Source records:
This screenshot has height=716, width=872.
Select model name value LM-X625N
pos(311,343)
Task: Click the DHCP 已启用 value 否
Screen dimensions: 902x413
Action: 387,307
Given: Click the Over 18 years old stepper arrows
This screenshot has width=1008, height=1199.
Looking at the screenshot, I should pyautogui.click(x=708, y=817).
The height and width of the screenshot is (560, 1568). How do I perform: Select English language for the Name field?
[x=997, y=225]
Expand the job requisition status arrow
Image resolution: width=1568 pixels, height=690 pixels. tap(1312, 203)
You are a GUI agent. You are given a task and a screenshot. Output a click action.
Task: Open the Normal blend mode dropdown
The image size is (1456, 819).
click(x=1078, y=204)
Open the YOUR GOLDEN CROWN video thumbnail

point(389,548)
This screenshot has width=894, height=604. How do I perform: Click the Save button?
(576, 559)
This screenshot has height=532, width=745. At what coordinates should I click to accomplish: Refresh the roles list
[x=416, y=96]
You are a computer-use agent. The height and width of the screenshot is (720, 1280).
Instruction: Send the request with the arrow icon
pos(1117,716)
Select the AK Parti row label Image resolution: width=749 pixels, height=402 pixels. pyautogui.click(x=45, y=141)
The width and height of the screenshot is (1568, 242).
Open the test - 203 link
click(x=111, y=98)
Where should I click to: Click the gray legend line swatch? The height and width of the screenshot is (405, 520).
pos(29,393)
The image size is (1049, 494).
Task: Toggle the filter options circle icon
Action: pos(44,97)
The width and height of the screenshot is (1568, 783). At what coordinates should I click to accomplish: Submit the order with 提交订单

Task to carry out: Lines before the one containing "This screenshot has height=532, width=745." are to be left out; that line and every line after it through the end of the data should be copied exactly.

Finished exercise:
This screenshot has height=532, width=745. At what coordinates should I click to accomplish: Refresh the roles list
[x=416, y=96]
You are a computer-use agent. The height and width of the screenshot is (720, 1280).
Instruction: Send the request with the arrow icon
pos(1117,716)
Select the AK Parti row label Image resolution: width=749 pixels, height=402 pixels. pyautogui.click(x=45, y=141)
The width and height of the screenshot is (1568, 242).
Open the test - 203 link
click(x=111, y=98)
Where should I click to: Click the gray legend line swatch? The height and width of the screenshot is (405, 520).
pos(29,393)
The image size is (1049, 494).
Task: Toggle the filter options circle icon
Action: pos(44,97)
The width and height of the screenshot is (1568, 783). At what coordinates should I click to accomplish: Submit the order with 提交订单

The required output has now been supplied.